Reliability and Sharpness in Border Crossing Traffic Interval Prediction
This work addresses traffic management needs by providing more reliable interval predictions, but it is incremental as it combines existing methods (ELM and PSO) for a specific domain.
The paper tackles the problem of predicting short-term traffic volume intervals for border crossings by introducing a hybrid PSO-ELM model, which generates reliable and sharp prediction intervals and outperforms ARMA models while being comparable to Kalman Filter models in reliability and narrowness.

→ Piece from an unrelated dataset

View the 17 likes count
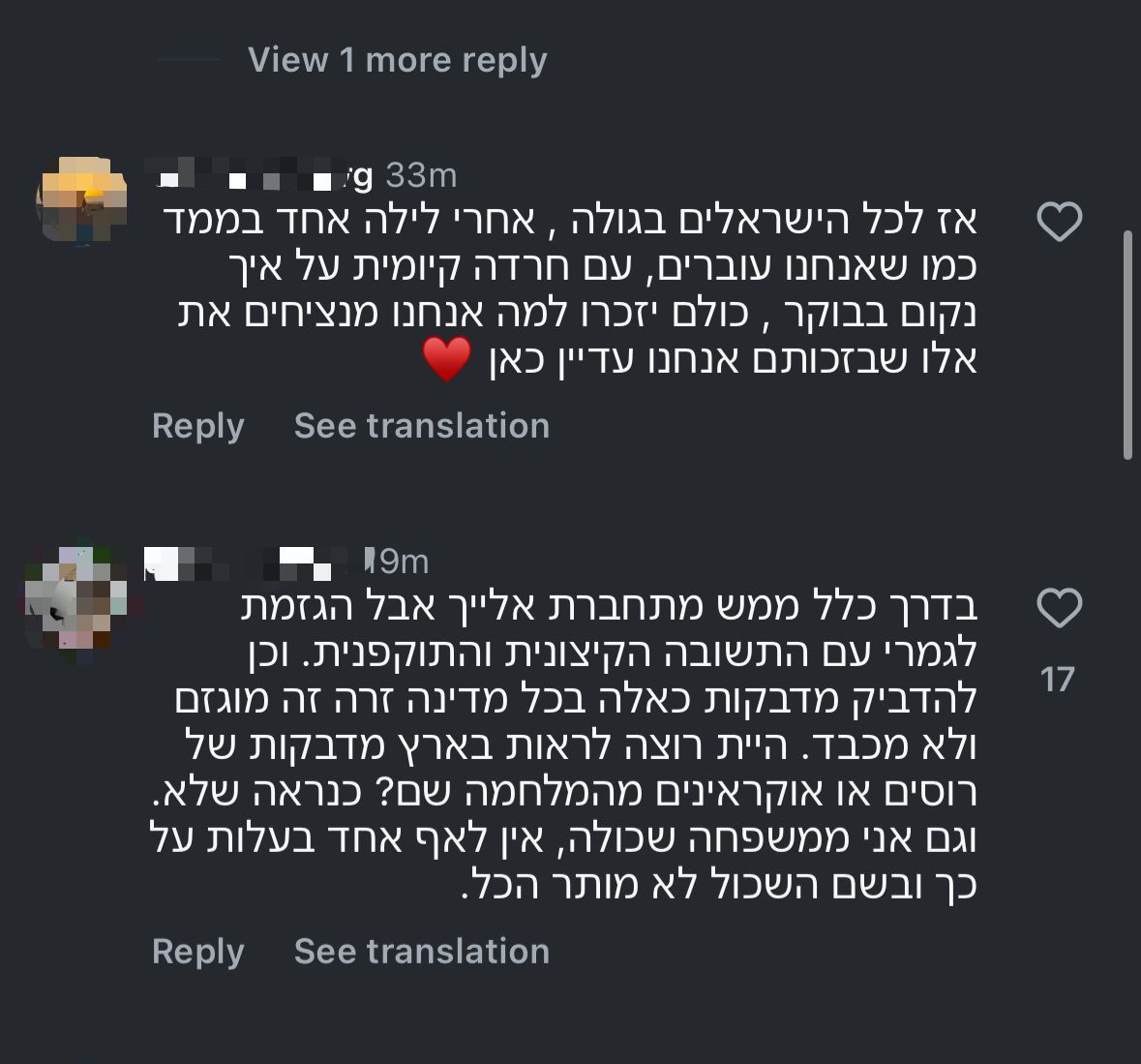[x=1058, y=680]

Short-term traffic volume prediction models have been extensively studied in the past few decades. However, most of the previous studies only focus on single-value prediction. Considering the uncertain and chaotic nature of the transportation system, an accurate and reliable prediction interval with upper and lower bounds may be better than a single point value for transportation management. In this paper, we introduce a neural network model called Extreme Learning Machine (ELM) for interval prediction of short-term traffic volume and improve it with the heuristic particle swarm optimization algorithm (PSO). The hybrid PSO-ELM model can generate the prediction intervals under different confidence levels and guarantee the quality by minimizing a multi-objective function which considers two criteria reliability and interval sharpness. The PSO-ELM models are built based on an hourly traffic dataset and compared with ARMA and Kalman Filter models. The results show that ARMA models are the worst for all confidence levels, and the PSO-ELM models are comparable with Kalman Filter from the aspects of reliability and narrowness of the intervals, although the parameters of PSO-ELM are fixed once the training is done while Kalman Filter is updated in an online approach. Additionally, only the PSO-ELMs are able to produce intervals with coverage probabilities higher than or equal to the confidence levels. For the points outside of the prediction levels given by PSO-ELMs, they lie very close to the bounds.